• [GOAL]: Can you extract the records from the very first line through the line containing "(x=298, y=27)", including both ends, and reproduce those lines word for word?
***** GIVEN INFORMATION *****
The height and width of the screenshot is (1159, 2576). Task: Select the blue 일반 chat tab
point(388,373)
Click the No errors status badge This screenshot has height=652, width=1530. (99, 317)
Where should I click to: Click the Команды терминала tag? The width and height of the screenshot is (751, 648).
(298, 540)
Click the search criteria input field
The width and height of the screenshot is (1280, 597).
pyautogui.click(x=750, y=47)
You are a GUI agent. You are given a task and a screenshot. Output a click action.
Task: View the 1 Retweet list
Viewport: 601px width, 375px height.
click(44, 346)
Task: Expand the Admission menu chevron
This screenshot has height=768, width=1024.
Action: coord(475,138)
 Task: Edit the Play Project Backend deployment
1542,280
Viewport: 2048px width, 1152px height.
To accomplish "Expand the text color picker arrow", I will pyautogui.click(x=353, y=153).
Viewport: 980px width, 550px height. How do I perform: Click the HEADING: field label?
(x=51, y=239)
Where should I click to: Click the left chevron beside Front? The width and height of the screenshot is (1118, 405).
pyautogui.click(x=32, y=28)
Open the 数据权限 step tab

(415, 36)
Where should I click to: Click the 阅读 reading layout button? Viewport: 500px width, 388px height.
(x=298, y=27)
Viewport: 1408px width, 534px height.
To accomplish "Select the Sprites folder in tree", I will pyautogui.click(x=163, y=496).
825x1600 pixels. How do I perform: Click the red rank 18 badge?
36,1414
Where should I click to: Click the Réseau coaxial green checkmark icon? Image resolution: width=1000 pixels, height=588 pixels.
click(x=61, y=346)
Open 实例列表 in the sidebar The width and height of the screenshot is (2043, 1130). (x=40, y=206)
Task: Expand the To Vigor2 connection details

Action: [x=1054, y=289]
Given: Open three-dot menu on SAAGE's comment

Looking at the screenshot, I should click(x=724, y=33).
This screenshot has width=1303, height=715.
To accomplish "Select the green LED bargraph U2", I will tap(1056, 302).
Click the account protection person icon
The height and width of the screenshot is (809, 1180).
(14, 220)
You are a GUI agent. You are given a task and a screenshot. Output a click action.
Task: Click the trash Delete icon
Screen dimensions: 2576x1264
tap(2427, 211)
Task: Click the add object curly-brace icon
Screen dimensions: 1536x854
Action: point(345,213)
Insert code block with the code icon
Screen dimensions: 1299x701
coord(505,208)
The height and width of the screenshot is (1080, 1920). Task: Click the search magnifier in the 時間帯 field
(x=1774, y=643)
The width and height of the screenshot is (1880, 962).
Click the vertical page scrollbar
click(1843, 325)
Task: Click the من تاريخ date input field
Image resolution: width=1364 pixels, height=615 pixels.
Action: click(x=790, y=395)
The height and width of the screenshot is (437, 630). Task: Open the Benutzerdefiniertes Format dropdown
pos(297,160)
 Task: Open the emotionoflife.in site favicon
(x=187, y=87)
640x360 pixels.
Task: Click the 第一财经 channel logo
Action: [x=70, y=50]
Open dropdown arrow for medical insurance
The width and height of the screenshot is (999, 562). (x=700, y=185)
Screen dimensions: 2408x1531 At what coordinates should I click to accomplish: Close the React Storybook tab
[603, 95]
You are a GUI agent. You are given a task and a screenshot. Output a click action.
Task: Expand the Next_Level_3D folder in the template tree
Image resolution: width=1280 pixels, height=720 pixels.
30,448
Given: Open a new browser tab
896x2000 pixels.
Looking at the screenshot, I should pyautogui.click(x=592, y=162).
*****
• [EXERCISE ANSWER]:
The height and width of the screenshot is (1159, 2576). Task: Select the blue 일반 chat tab
point(388,373)
Click the No errors status badge This screenshot has height=652, width=1530. (99, 317)
Where should I click to: Click the Команды терминала tag? The width and height of the screenshot is (751, 648).
(298, 540)
Click the search criteria input field
The width and height of the screenshot is (1280, 597).
pyautogui.click(x=750, y=47)
You are a GUI agent. You are given a task and a screenshot. Output a click action.
Task: View the 1 Retweet list
Viewport: 601px width, 375px height.
click(44, 346)
Task: Expand the Admission menu chevron
This screenshot has height=768, width=1024.
Action: coord(475,138)
 Task: Edit the Play Project Backend deployment
1542,280
Viewport: 2048px width, 1152px height.
To accomplish "Expand the text color picker arrow", I will pyautogui.click(x=353, y=153).
Viewport: 980px width, 550px height. How do I perform: Click the HEADING: field label?
(x=51, y=239)
Where should I click to: Click the left chevron beside Front? The width and height of the screenshot is (1118, 405).
pyautogui.click(x=32, y=28)
Open the 数据权限 step tab

(415, 36)
Where should I click to: Click the 阅读 reading layout button? Viewport: 500px width, 388px height.
(x=298, y=27)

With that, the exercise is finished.